Musicalmente, el papel de Norma requiere templanza y firmeza en la voz, un timbre poderoso y cautivador y versatilidad que muestren mil caras de una sacerdotisa que parece vivir en una noche todas las emociones del ser humano. El papel sigue siendo considerado como uno de los más difíciles para soprano, y por ello no cualquiera vale para dar vida a la gala. Exige un tremendo control vocal de rango, flexibilidad y dinámica. La soprano alemana Lilli Lehmann decía sobre este rol: ‘Cantar las tres Brunildas del Anillo del Nibelungo de Wagner en una tarde es menos exigente que el canto de una sola Norma’. Y no le faltaba razón. La cavatina Casta Diva, considerada la más destacada del repertorio belcantista, fue considerada durante mucho tiempo algo imposible de cantar si había que hacerlo tal y como el compositor pretendía. También requieren una importante capacidad vocal los últimos minutos, en los que una Norma desesperada pero resignada al mismo tiempo, consuela a su padre y busca la mirada del romano para compartir el tormento en ‘Deh! non volerli vittime’.
Los colores que se desprenden de la partitura de Bellini son de una variedad exuberante, desde las voces masculinas hasta el último violín de la orquesta.
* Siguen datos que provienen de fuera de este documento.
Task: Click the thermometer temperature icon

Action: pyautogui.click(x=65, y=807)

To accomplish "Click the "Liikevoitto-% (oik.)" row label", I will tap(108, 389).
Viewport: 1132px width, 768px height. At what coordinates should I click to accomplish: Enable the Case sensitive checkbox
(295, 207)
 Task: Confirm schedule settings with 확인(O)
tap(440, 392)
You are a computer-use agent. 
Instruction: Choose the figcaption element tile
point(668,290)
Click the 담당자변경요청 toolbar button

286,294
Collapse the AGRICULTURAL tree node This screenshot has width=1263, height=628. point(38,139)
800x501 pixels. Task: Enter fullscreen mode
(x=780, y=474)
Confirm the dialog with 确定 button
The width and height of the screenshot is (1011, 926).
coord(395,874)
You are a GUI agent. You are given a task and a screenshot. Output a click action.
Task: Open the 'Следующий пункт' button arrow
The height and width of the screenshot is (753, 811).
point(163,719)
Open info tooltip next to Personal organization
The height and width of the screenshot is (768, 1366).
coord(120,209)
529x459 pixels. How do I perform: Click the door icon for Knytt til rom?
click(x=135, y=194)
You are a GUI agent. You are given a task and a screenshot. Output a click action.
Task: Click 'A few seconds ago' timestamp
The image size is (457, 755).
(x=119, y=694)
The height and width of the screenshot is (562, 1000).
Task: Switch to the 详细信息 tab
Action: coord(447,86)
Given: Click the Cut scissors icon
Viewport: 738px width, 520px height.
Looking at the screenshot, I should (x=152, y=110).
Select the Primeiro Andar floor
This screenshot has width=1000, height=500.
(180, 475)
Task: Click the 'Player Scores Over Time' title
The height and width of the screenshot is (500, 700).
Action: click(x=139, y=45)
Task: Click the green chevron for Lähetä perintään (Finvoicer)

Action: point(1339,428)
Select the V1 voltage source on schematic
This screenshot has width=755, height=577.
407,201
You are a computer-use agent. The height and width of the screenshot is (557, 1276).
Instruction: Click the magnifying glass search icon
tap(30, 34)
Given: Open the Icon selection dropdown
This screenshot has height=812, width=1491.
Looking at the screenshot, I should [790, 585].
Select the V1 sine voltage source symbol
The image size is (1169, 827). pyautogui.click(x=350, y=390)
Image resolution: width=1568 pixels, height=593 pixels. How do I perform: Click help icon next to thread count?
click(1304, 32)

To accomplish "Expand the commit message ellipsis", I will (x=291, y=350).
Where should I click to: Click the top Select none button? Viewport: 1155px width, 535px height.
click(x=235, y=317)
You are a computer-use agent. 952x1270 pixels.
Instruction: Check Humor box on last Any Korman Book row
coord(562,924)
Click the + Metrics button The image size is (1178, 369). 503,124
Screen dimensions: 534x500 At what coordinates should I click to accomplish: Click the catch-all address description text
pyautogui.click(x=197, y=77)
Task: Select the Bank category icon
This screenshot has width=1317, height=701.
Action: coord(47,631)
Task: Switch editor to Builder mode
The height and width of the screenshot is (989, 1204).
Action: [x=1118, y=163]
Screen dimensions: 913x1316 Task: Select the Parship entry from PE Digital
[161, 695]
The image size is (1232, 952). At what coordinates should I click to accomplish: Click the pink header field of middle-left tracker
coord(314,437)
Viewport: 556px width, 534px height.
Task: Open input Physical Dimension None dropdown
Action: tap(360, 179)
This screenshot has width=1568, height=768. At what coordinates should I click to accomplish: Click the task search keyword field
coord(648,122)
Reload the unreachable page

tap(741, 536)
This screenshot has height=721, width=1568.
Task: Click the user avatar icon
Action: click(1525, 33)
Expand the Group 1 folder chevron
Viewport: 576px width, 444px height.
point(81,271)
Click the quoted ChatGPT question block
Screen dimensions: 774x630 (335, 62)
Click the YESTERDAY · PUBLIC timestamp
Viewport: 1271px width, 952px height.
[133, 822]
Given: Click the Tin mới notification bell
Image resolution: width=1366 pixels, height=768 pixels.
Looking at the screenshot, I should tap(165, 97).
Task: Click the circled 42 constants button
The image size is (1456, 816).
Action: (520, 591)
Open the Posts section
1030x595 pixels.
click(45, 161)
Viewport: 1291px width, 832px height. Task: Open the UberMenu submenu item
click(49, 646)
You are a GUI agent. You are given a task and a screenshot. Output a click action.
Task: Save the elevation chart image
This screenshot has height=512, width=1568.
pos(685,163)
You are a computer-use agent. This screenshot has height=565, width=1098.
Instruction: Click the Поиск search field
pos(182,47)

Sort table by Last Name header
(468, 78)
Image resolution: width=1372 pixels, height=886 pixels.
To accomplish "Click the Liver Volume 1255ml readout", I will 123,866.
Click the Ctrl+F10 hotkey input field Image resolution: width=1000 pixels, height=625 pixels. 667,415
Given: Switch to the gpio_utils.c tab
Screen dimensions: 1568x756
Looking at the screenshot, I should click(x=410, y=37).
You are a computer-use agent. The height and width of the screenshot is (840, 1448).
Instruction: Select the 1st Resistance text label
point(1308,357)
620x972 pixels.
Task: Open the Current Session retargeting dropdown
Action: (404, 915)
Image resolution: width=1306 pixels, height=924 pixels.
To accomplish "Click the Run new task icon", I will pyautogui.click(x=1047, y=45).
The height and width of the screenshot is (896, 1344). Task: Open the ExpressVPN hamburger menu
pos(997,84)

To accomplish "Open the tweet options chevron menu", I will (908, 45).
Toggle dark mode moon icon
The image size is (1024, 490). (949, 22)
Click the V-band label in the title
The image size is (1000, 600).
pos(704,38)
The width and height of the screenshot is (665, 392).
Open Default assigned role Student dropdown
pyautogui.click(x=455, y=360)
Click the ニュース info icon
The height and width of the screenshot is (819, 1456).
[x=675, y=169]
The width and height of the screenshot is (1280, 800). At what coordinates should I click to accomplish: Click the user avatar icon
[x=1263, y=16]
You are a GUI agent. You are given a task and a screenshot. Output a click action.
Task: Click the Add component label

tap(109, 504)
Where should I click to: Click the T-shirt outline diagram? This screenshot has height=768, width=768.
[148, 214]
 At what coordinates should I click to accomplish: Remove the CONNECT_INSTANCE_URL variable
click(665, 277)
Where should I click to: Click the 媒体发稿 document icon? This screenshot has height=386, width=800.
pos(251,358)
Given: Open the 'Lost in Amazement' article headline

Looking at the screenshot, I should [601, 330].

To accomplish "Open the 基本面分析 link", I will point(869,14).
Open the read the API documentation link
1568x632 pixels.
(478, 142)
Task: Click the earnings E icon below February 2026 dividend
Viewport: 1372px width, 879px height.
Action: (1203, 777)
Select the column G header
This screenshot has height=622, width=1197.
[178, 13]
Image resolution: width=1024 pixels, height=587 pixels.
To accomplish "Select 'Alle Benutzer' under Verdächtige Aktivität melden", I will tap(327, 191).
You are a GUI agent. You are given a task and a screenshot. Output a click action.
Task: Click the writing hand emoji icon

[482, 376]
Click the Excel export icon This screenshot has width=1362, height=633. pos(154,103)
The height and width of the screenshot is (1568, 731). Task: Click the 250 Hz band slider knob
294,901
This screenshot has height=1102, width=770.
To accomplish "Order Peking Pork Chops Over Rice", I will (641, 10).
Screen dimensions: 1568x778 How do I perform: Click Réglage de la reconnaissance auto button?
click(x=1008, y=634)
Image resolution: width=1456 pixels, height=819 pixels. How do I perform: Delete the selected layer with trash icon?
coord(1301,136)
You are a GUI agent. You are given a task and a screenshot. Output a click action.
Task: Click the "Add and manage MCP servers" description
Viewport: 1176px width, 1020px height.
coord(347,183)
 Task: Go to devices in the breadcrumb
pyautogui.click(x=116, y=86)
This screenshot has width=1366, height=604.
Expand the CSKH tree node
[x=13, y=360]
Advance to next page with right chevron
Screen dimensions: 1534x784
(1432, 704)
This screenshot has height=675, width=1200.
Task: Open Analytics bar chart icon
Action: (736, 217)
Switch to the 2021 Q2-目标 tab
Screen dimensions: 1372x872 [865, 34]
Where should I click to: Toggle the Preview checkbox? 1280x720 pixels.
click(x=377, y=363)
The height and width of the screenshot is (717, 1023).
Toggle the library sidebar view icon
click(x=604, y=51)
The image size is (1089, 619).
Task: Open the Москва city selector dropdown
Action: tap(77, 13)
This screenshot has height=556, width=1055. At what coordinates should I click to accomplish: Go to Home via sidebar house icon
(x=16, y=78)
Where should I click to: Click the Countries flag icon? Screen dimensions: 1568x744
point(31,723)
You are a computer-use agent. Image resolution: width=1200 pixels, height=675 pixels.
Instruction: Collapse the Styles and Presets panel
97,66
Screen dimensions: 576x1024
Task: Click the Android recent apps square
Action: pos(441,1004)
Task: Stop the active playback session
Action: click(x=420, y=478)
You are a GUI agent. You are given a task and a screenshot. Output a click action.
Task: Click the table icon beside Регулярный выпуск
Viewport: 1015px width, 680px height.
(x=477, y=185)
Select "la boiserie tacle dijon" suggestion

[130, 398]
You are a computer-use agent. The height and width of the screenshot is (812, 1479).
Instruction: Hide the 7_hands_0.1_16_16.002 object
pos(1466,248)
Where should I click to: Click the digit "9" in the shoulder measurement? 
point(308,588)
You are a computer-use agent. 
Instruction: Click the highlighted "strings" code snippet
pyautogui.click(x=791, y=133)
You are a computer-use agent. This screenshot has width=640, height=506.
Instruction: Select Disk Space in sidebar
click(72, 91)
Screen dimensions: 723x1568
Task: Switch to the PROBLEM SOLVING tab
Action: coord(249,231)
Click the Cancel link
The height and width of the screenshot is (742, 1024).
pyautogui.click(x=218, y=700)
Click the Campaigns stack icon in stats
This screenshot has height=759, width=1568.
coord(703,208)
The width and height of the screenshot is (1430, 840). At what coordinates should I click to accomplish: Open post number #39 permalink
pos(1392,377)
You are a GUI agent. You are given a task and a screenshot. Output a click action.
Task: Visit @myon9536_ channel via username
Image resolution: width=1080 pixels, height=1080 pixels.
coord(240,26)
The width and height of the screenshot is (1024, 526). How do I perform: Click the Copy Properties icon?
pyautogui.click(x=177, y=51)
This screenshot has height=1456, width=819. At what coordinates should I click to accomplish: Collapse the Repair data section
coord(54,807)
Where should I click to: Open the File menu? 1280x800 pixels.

Las melodías de Bellini buscan continuamente un punto de reposo, pero cada vez se desplazan a alturas más ambiciosas, lo que eleva considerablemente la tensión y agitación de la voz hasta que el personaje parece que vaya a estallar de pasión. Una música extremadamente imaginativa, pasional hasta doler, que traza puentes frágiles entre el dolor y la alegría, entre el amor y el odio. Parece mentira que Bellini, a pesar de su brillantez, fuera capaz de levantar este templo musical a los cielos en tan solo tres meses.
De Callas a Bartoli
Requiere la Norma de Bellini una soprano dramática o una soprano-spinto, voces que han de encerrar una hermosura y un gusto requerido por cada palabra del libreto. Cada palabra en Norma encierra un mundo, por muy poco que se crea estar diciendo. Cada frase es una declaración de intenciones que sale de los profundos abismos del alma. Por eso se sucedieron desde su estreno una lista de cantantes que intentaron abordar el rol con diferentes grados de éxito. Hasta que llegó María Callas, aquella cantante con imagen de Audrey Hepburn y con el porte de una princesa europea. Mágica, sabedora de un encanto irresistible, Callas interpretó una Norma que pasaría a la historia para siempre. Su voz limpia y su profunda capacidad interpretativa le valieron un puesto en el altar de las Normas. Acaparó durante su carrera 89 ocasiones en las que encarnó a la gran sacerdotisa druida.
Tras ella, llegó en 1964 un torbellino que convirtió el papel de Norma en su talismán. Si alguien era capaz de ir del dolor y la rabia a la alegría y la templanza en cuestión de minutos, esa era Joan Sutherland. La australiana bordó de tal manera la partitura de Bellini que Pavarotti le dedicó estas palabras tras su debut: ‘Sutherland es la mayor voz femenina de todos los tiempos’. La sucedieron en el trono de las vírgenes druidas nombres como Montserrat Caballé, Beverly Sills, Leyla Gencer, Renata Scotto y la última en llegar, Cecilia Bartoli.